Try it =>
Where does the word "Choose" show up in the data? Please find each such line and copy it.

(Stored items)

= = = = =

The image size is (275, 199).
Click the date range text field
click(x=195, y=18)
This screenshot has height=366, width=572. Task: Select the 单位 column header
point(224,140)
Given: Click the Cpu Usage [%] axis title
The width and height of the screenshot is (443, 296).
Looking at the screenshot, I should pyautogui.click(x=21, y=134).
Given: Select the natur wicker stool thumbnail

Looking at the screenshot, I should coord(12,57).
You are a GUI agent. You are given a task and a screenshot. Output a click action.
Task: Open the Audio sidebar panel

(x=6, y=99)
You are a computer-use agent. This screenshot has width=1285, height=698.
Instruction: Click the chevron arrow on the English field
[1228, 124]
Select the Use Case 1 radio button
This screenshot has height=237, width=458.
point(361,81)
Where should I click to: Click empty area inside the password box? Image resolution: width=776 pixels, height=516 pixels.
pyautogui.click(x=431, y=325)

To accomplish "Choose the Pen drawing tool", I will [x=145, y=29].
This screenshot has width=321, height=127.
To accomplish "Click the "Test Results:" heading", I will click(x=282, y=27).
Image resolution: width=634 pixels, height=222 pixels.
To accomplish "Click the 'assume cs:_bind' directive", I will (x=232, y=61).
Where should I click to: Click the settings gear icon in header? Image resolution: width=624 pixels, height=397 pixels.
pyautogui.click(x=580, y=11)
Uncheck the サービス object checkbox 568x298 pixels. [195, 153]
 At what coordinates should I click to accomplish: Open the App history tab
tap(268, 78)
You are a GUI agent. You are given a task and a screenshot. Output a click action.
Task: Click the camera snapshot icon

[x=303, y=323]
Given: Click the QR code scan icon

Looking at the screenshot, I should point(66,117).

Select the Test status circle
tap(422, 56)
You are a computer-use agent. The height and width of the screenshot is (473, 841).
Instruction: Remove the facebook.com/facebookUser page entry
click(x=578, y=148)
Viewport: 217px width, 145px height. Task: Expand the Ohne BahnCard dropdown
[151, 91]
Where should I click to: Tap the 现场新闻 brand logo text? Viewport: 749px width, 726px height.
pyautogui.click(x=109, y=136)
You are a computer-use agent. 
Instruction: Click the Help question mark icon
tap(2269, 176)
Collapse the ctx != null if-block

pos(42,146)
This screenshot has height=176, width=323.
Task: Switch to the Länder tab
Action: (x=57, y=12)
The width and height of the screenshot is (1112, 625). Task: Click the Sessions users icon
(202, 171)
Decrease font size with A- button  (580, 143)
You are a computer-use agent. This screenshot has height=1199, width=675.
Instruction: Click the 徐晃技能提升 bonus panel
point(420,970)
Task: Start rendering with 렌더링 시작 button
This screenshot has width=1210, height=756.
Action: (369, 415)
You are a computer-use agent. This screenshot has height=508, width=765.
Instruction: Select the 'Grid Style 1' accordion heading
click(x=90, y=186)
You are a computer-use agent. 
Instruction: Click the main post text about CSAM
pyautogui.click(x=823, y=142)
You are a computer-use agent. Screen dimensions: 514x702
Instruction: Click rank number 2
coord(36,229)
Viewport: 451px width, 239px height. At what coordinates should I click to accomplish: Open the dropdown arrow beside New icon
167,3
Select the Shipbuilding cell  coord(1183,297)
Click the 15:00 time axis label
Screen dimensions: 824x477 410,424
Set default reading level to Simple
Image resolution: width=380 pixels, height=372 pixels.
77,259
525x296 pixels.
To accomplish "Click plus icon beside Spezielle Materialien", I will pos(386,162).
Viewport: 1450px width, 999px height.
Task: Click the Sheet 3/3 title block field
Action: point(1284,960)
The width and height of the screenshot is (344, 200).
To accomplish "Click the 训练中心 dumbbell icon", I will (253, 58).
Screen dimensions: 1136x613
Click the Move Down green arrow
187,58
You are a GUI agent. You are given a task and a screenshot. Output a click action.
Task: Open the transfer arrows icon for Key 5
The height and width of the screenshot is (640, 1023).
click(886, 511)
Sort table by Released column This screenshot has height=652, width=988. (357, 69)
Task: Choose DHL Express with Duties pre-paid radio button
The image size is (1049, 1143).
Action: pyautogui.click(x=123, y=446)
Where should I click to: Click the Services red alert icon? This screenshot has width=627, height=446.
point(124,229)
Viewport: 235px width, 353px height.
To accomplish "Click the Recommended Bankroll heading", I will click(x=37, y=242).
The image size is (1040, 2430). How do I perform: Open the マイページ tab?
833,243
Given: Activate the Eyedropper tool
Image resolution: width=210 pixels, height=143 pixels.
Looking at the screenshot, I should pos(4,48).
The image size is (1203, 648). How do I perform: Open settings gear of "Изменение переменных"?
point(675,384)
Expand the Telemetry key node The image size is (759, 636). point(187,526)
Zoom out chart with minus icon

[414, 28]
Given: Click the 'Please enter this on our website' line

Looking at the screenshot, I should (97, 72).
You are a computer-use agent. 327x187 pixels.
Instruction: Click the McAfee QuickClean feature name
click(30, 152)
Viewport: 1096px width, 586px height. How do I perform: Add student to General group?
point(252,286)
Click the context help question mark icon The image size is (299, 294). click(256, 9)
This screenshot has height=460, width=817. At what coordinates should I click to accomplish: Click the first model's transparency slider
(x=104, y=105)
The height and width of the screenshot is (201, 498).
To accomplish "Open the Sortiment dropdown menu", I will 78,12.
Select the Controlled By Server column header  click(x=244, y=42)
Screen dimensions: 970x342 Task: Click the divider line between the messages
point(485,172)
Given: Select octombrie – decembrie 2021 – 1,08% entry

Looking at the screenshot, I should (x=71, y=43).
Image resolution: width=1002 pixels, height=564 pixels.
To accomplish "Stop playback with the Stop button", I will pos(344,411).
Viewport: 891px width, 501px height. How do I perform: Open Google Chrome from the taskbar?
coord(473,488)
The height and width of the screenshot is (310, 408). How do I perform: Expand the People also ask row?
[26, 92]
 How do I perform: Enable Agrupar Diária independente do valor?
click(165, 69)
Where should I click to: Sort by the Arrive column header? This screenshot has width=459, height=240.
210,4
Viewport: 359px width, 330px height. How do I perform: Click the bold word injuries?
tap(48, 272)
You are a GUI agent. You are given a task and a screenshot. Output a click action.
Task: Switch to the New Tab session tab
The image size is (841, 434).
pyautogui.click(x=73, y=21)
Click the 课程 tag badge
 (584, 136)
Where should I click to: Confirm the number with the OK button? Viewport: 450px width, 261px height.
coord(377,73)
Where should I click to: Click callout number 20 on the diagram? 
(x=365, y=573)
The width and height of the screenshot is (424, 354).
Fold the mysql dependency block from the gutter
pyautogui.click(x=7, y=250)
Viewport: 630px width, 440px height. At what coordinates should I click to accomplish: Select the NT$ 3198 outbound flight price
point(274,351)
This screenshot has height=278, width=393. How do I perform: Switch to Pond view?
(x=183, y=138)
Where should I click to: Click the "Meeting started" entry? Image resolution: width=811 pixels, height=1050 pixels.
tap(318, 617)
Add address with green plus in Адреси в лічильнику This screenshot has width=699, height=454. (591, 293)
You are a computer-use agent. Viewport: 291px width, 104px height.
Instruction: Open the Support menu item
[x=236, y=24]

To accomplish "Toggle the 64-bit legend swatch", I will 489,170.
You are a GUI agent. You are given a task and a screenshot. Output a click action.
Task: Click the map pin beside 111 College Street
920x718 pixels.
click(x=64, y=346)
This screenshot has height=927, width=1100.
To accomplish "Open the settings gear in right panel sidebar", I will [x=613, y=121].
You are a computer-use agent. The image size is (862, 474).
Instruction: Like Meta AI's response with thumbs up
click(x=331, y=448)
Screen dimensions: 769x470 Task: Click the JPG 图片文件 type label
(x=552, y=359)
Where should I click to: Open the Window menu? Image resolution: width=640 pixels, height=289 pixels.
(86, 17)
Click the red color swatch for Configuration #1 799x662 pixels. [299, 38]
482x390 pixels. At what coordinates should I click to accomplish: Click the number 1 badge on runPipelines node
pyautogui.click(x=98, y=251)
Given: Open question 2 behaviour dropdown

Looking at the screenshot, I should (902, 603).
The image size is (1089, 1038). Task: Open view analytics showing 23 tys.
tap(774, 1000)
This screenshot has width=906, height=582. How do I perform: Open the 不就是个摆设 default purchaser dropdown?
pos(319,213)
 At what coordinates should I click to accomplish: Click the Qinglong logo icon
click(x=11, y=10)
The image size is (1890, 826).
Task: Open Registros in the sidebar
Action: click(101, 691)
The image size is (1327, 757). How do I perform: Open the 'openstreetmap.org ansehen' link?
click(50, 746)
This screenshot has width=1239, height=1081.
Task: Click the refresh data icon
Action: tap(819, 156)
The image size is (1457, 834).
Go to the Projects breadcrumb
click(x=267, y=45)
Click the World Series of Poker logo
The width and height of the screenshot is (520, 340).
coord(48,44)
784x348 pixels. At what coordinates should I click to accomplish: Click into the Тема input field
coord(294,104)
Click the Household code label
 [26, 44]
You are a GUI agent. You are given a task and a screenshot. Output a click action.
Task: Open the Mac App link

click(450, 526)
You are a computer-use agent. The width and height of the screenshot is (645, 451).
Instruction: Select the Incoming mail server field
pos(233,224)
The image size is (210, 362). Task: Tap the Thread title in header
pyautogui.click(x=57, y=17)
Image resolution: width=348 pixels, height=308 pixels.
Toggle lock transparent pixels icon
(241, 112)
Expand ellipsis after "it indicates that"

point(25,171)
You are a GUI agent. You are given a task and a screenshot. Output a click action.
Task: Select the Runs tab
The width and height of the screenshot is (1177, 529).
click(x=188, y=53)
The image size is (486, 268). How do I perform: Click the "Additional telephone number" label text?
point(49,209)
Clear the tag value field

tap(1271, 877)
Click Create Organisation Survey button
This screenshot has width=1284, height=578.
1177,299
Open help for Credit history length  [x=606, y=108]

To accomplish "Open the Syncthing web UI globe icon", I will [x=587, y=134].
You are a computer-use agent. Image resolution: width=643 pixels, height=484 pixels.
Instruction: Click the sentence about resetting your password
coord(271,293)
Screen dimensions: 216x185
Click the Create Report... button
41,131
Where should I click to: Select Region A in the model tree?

= = = = =

Solution for this exercise =>
To accomplish "Choose the Pen drawing tool", I will [x=145, y=29].
Task: Choose DHL Express with Duties pre-paid radio button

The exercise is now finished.